The general assembly finds and declares that:

(1)  Modern medical research has discovered beneficial uses for marijuana in treating or alleviating pain, nausea, and other symptoms associated with certain debilitating medical conditions, as found by the National Academy of Sciences’ Institute of Medicine in March 1999.

(2)  According to the U.S. Sentencing Commission and the Federal Bureau of Investigation, ninety-nine (99) out of every one hundred (100) marijuana arrests in the United States are made under state law, rather than under federal law. Consequently, changing state law will have the practical effect of protecting from arrest the vast majority of seriously ill people who have a medical need to use marijuana.

(3)  Although federal law currently prohibits any use of marijuana, the laws of Alaska, California, Colorado, Hawaii, Maine, Montana, Nevada, Oregon, Vermont, and Washington permit the medical use and cultivation of marijuana. Rhode Island joins in this effort for the health and welfare of its citizens.

(4)  States are not required to enforce federal law or prosecute people for engaging in activities prohibited by federal law. Therefore, compliance with this chapter does not put the state of Rhode Island in violation of federal law.

(5)  State law should make a distinction between the medical and nonmedical use of marijuana. Hence, the purpose of this chapter is to protect patients with debilitating medical conditions, and their physicians and primary caregivers, from arrest and prosecution, criminal and other penalties, and property forfeiture if such patients engage in the medical use of marijuana.

(6)  The general assembly enacts this chapter pursuant to its police power to enact legislation for the protection of the health of its citizens, as reserved to the state in the Tenth Amendment of the United States Constitution.

(7)  It is in the state’s interests of public safety, public welfare, and the integrity of the medical marijuana program to ensure that the possession and cultivation of marijuana for the sole purpose of medical use for alleviating symptoms caused by debilitating medical conditions is adequately regulated.

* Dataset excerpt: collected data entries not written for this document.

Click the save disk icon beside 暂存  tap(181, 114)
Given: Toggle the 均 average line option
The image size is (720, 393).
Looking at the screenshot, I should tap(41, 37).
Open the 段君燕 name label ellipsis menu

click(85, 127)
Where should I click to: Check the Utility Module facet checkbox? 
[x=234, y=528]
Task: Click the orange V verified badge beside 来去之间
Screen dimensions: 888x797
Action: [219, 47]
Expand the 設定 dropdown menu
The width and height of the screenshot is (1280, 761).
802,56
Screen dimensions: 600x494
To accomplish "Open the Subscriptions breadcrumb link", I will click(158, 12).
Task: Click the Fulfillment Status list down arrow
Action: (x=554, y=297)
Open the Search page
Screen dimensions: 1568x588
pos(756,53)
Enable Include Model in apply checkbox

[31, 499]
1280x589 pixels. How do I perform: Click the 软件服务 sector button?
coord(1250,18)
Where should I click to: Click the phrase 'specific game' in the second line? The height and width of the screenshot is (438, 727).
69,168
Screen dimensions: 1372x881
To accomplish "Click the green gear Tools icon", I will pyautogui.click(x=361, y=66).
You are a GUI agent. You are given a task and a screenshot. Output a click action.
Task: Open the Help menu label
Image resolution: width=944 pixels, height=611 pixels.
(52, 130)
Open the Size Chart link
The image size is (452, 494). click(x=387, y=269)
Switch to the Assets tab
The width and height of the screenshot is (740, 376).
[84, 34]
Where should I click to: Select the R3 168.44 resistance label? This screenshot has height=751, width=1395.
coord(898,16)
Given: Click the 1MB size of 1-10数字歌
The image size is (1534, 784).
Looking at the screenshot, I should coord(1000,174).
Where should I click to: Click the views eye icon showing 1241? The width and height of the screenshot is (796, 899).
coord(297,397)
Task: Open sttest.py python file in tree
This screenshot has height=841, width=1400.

(8)  The goal of the medical marijuana program is to create a system that is transparent, safe, and responsive to the needs of patients. Consequently, the medical marijuana program requires regulation and a comprehensive regulatory structure that allows for oversight over all suppliers of medical marijuana while ensuring both safety and patient access.

History of Section.
P.L. 2005, ch. 442, § 1; P.L. 2005, ch. 443, § 1; P.L. 2007, ch. 72, § 1; P.L. 2007, ch. 495, § 1; P.L. 2014, ch. 515, § 2; P.L. 2016, ch. 142, art. 14, § 1.